*WHAT YOU WILL DO:*
a - Answer these questions about the blog post about therapy:
(i) For how long have the children been telling the writer what their mother and her boyfriend do or say?
(ii) What did the writer start having again?
(iii) What did the writer see the mother's current partner call her?
b - Print the part of the blog post about therapy that begins at the words "She is with" and stops after "them for now.".
c - List the accusations against the writer that the blog post about therapy reports being made.

*TEXT PASSAGE:*

######

Therapy for my sons and realizing the sad truth

As usual I get invited on a date and I chicken out. No reason other than myself. The girl was attractive, she seemed nice and she knew what it was like to be a single parent. However, I recently had to take my kids into therapy, and it has been a hurdle I can’t get over. In fact, I think I might stay single for a long time.

My kids have come to me for at least a year telling me everything their mother and her boyfriend do or say. They feel neglected, they bad mouth me saying some outlandish lies including saying I don’t love my kids. It has been bad. I can see it bothers them and they want it to stop. The one time I tried to say something without pointing fingers it is, yet again, my fault for all of it. I had no choice but to put them into therapy.

The sad thing is I’m back into therapy. I started to have nightmares again of certain incidents in my life and I felt like I couldn’t help my children. They needed someone that was neutral. I have never said anything bad about their mother to them, but I was afraid I was going to slip when I hear they are telling my kids I used to hurt her or how I’m black mailing her somehow. The whole situation stinks, and I don’t have a lot of control, but I’m doing what I can for them.

I had almost thought last night that I had wish my ex and I stayed together. I know, I know…that is terrible. That woman hated me, ha. Honestly, she didn’t love me and now I understood why for years people were telling me to divorce her. She really didn’t care about me. I believed she liked me but realized late she made a mistake. I wished it because I miss my sons so much and if it meant being with someone who hated me, I would be fine with it. But what would that teach my kids?

She is with a man that I saw call her a loser when his wife found out about their affair. That was eye opening for me to see the person that he was and from what people have already told me he is an asshole. I wish I could keep people like that away from my boys, but the world isn’t fair like that sometimes. Right now, I need to focus on them and only them for now.

######

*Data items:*
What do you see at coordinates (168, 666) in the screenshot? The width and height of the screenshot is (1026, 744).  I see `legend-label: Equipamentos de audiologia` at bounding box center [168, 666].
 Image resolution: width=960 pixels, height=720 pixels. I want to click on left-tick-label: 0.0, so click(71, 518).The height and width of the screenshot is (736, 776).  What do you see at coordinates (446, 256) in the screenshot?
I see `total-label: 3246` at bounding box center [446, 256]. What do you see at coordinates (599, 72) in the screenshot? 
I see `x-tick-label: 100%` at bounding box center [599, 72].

######

*ANSWERS BY ITEM NUMBER:*
a -
(i) At least a year.
(ii) Nightmares of certain incidents in the writer's life.
(iii) A loser.

b -
She is with a man that I saw call her a loser when his wife found out about their affair. That was eye opening for me to see the person that he was and from what people have already told me he is an asshole. I wish I could keep people like that away from my boys, but the world isn’t fair like that sometimes. Right now, I need to focus on them and only them for now.

c -
- That the writer doesn't love the kids
- That the writer used to hurt her
- That the writer is blackmailing her somehow